Mauro Cid no programa de proteção a testemunhas?
PF sugere proteção ao tenente-coronel; Ministro do STF Alexandre de Moraes decidirá
A Polícia Federal (PF) sugeriu ao Supremo Tribunal Federal (STF) a inclusão do tenente-coronel Mauro Cid (foto) no Programa Federal de Assistência a Vítimas e Testemunhas Ameaçadas, segundo o G1.
A recomendação será analisada pela Procuradoria-Geral da República, que emitirá parecer sobre a proposta. A decisão final caberá ao ministro Alexandre de Moraes, do STF.
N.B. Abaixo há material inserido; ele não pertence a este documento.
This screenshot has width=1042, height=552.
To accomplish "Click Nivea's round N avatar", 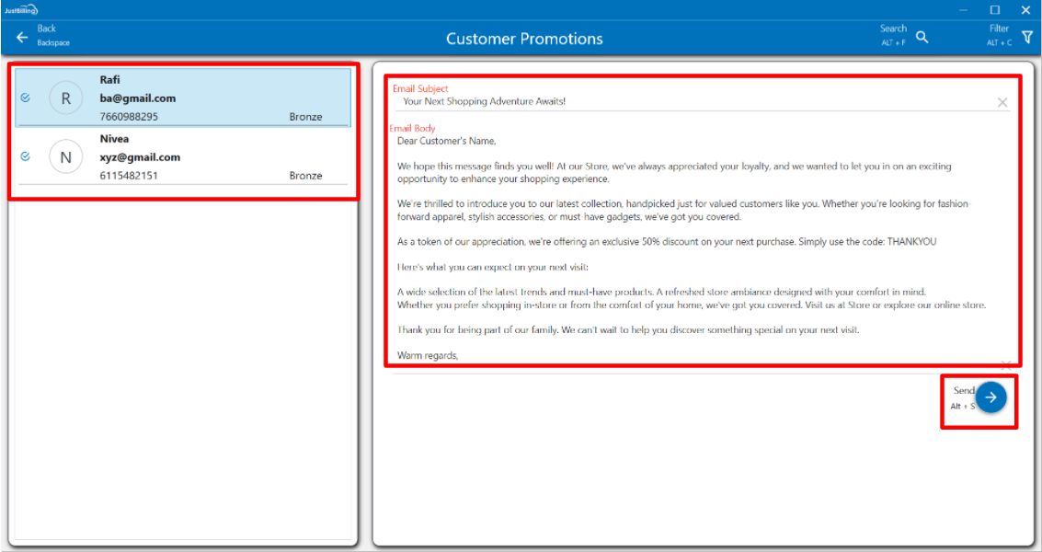I will coord(65,157).
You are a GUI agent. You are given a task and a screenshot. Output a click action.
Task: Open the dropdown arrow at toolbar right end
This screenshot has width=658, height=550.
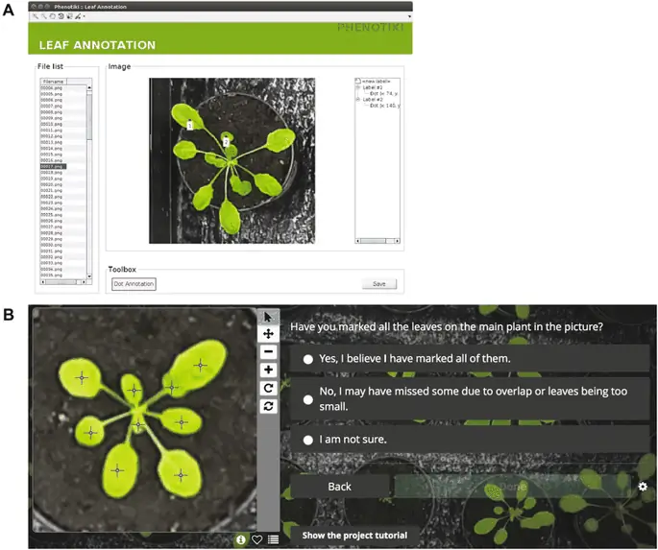409,16
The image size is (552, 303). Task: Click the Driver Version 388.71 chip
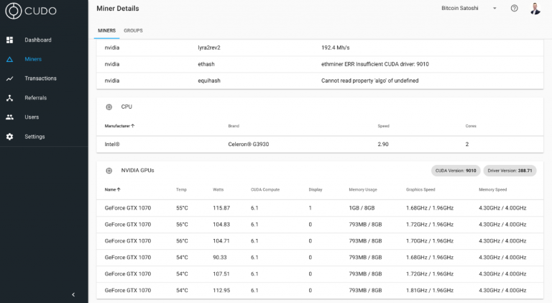pos(510,171)
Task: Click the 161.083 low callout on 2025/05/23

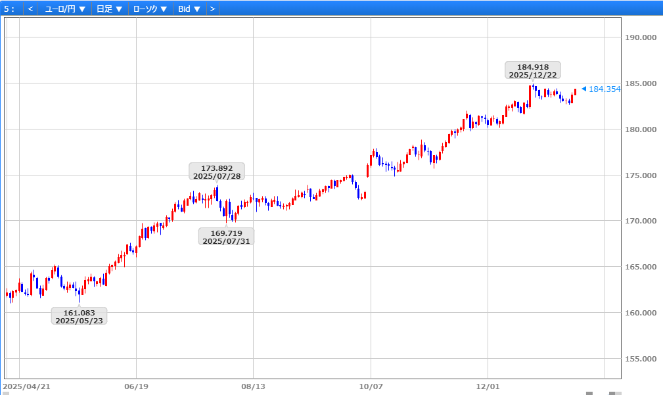Action: (79, 316)
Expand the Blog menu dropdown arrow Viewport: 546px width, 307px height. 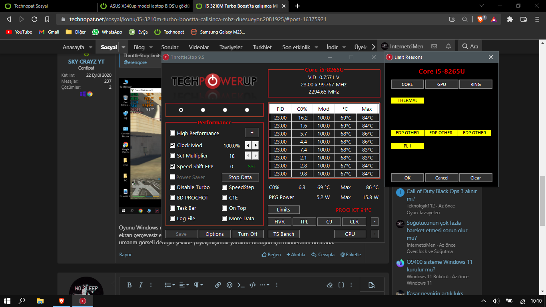coord(151,47)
“A Polícia Federal, a seu turno, informou que, como ação indispensável à preservação da integridade física do réu e de seus familiares, revela-se possível a inclusão destes no Programa Federal de Assistência a Vítimas e Testemunhas Ameaçadas”, afirma a PF.
A corporação, porém, não esclareceu se o ex-ajudante de ordens ou seus familiares receberam ameaças.
Cid firmou acordo de colaboração premiada no processo que apura a trama golpista.
Ele foi condenado a dois anos de prisão por crimes de organização criminosa armada, golpe de Estado, abolição violenta do Estado Democrático de Direito, dano qualificado e deterioração de patrimônio tombado.
Como o tenente-coronel colaborou com as investigações, houve a redução de sua pena e a exclusão da obrigação de pagar indenização de R$ 30 milhões imposta aos demais condenados.
Tornozeleira retirada
Cid teve a tornozeleira eletrônica retirada, em 3 de novembro, após a conclusão do seu processo da trama golpista.
Em regime aberto, o militar deverá permanecer em casa, está proibido de deixar o país e terá de cumprir recolhimento domiciliar noturno, das 20h às 6h, além de permanecer em casa nos finais de semana.
O ministro Alexandre de Moraes, do STF, determinou o início de cumprimento por Cid da pena por tentativa de golpe de Estado.